Caminé hacia la entrada del hotel, seguido por mi amigo. “Adrian –le reclamé, por diez pesos, tuvimos que arriesgarnos sin necesidad; imagínate que nos hubieran asaltado en la calle y robado la cartera…” y al pronunciar la palabra cartera, sentí que algo me hacía falta y empecé a buscarla en el bolsillo derecho del pantalón; no la encontré, luego en el izquierdo y tampoco, abrí el maletín de prisa y esculqué con rapidez cada sección interior inútilmente.
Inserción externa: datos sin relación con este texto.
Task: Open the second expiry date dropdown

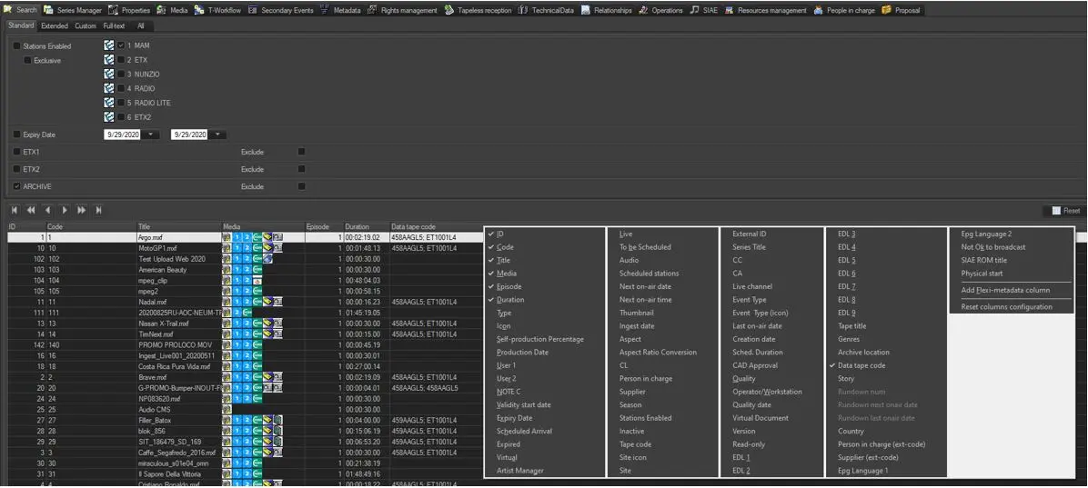Action: (x=218, y=134)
Una desazón empezó a recorrer todo mi cuerpo, de arriba abajo; “la cartera, ¿dónde está mi cartera? ¿te la di al bajar del taxi?” le pregunté a Adrian ya alarmado y alzando la voz, mientras mi amigo tratando de calmarme, me decía: “no, nunca me la diste, seguramente por ahí la tienes, adentro del saco, búscala bien, tú pagaste, no?”. No alcanzaba a recordar que había hecho con mi cartera, ni siquiera recordaba si al pagar había sacado el billete de cincuenta pesos de mi bolsillo del pantalón, o bien, tal vez había sacado el dinero de mi cartera; Abrí nuevamente el maletín con la esperanza de encontrarla en algún sitio escondida, me quité el saco, registré por enésima vez en las bolsas del pantalón y nada; mi cartera había desaparecido.
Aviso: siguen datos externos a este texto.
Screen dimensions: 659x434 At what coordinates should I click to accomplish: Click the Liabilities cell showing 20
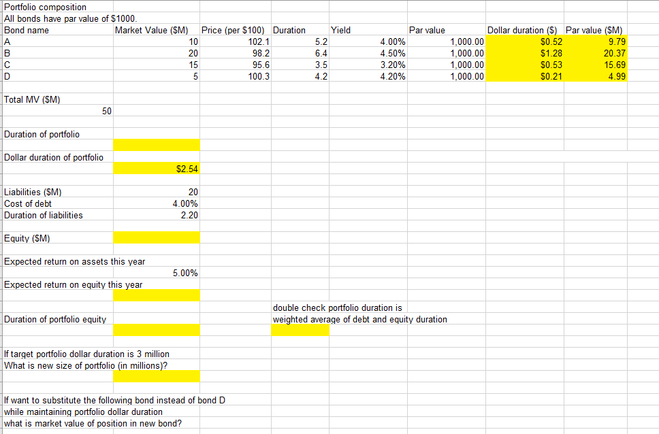coord(157,192)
Empecé a hacer memoria de los documentos y dinero que traía yo aquel día en la cartera: traía tres tarjetas de crédito y mi tarjeta de débito, mi licencia de conducir, seiscientos pesos y cuatrocientos dólares en efectivo y lo peor: mi tarjeta de residencia permanente en EEUU; quise gritar de rabia y no pude; no sabía si correr hacia afuera del hotel, pero, ¿a dónde iría? O tal vez lo mejor era calmarme y tomar el ascensor para ir a mi habitación, ¿pero, para qué? Un sudor frio empezó a inundar mi cuerpo; debía cancelar las tarjetas de crédito y de débito inmediatamente, la credencial de conducir la podría reemplazar llegando a Florida, pero sin mi tarjeta de residente, ¿cómo podría salir de México? Ninguna aerolínea me permitiría subirme al avión sin ella; mi vuelo salía a las 10 de la mañana del día siguiente. ¿Por qué tuve que colocarla en mi cartera, si mi costumbre habitual era dejarla en la caja de seguridad del hotel? me preguntaba a mí mismo, ¿Cómo iba a regresar a casa sin mi tarjeta verde?